CDs are savings vehicles that offer set interest rates for a fixed period of time. You make a one-time investment and earn interest until the CD's term is up and the principal is returned; there are usually penalties for early withdrawals. Your investment is insured by the FDIC (Federal Deposit Insurance Corporation) for up to $100,000 per institution.

Why Invest in a CD?

  • CDs offer a fixed rate of return and are generally FDIC insured up to $100,000 per depositor, per institution. This insurance covers the principal and accrued interest on your CD.
     
  • CD maturities range from three months up to fifteen years (subject to availability). The depository institutions periodically establish new offering rates.
     
  • The minimum purchase is $1,000, with additional increments of $1,000 up to $100,000 maximum (including interest) with each issuing bank.
     
  • CDs can be issued by various depository institutions, including commercial and savings banks and federal savings and loan associations.
     
  • Zero coupon CDs are available in limited maturities. Purchased at a discount to their face value, they mature at par, eliminating concern over how to reinvest interest distributions. Interest income from zero coupon CDs is subject to taxation annually as ordinary income, even though you receive no income. (Consult your tax advisor for more information.) The market value of zero coupon CDs fluctuates more than traditional CDs and therefore may not be suitable for investors with liquidity needs. Buyers should be prepared to hold the CDs until maturity.
     
  • Callable "step-up" CDs are also available. These are CDs in which interest rates can increase over time on a predetermined schedule. After a noncallable period-typically one or two years-these CDs are callable by the issuer. In return for the high yields offered by CD "step-ups," investors must be able to accept the risk of their CD being called (redeemed) before maturity. This means the investor will probably have to reinvest principal at a lower interest rate. As with traditional CDs, clients wishing to sell their CD "step-ups" prior to maturity will also be subject to market risk (the investment may be worth more or less than its original cost). Given that the market for CD "step-ups" is relatively new, liquidity in the secondary market is limited. Buyers of CD "step-ups" should be prepared to hold the CD until maturity or call.
     
  • Generally, CDs may not be withdrawn prior to maturity. The market value of the CDs will fluctuate so that your CD, if sold prior to maturity, may be worth more or less than its original cost. Additionally, liquidity in the secondary market can be limited. If you die or are declared incompetent by a court, your heirs or beneficiaries can redeem the CD prior to its maturity without penalty.

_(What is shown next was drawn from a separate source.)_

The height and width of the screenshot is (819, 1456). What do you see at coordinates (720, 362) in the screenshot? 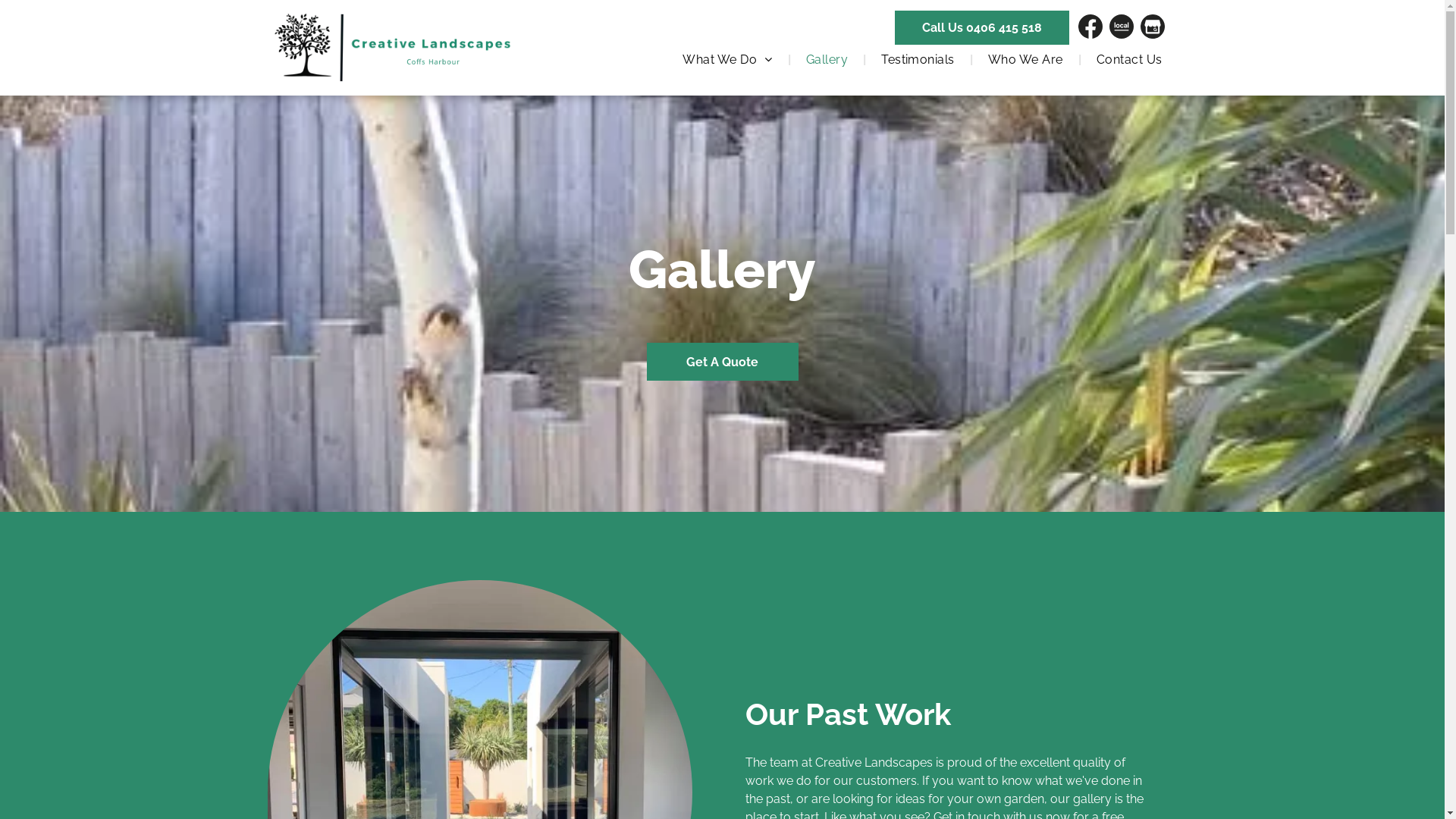
I see `'Get A Quote'` at bounding box center [720, 362].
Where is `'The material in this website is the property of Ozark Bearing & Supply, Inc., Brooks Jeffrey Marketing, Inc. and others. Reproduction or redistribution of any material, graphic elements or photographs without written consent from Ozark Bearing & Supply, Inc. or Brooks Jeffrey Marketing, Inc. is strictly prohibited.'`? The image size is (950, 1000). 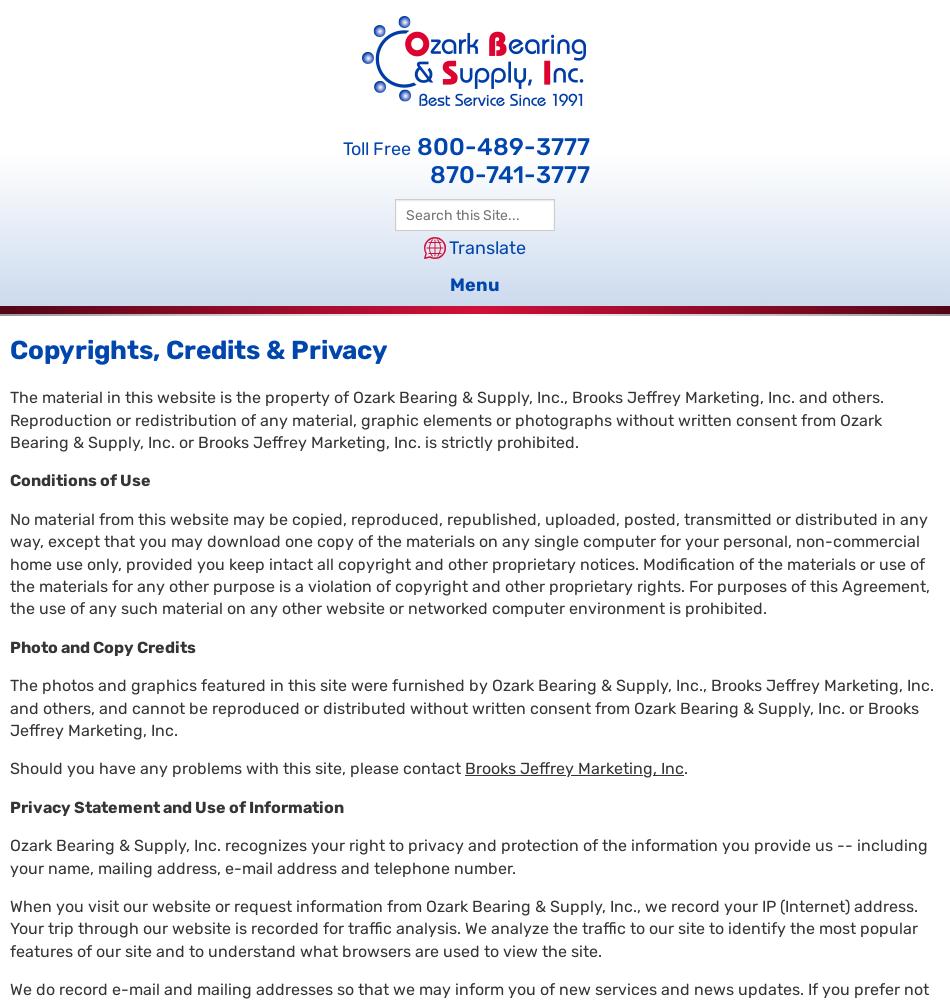
'The material in this website is the property of Ozark Bearing & Supply, Inc., Brooks Jeffrey Marketing, Inc. and others. Reproduction or redistribution of any material, graphic elements or photographs without written consent from Ozark Bearing & Supply, Inc. or Brooks Jeffrey Marketing, Inc. is strictly prohibited.' is located at coordinates (445, 420).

Advantages and Disadvantages

Certificates of Deposit (CDs)
Advantages Disadvantages
  • Predictable, fixed rates of return.
  • Generally FDIC insured up to $100,000 per depositor, per institution.
  • A wide range of maturities, from three months up to fifteen years.
  • Interest income from zero coupon CDs is subject to taxation annually as ordinary income, even though you receive no income.
  • Callable "step-up" CDs may be called before maturity; you would probably have to reinvest principal at a lower interest rate. If you want to sell your "step-up" prior to maturity, it may be worth more or less than its original cost.
  • Generally, CDs may not be withdrawn prior to maturity; they may not be suitable if you have short-term liquidity needs.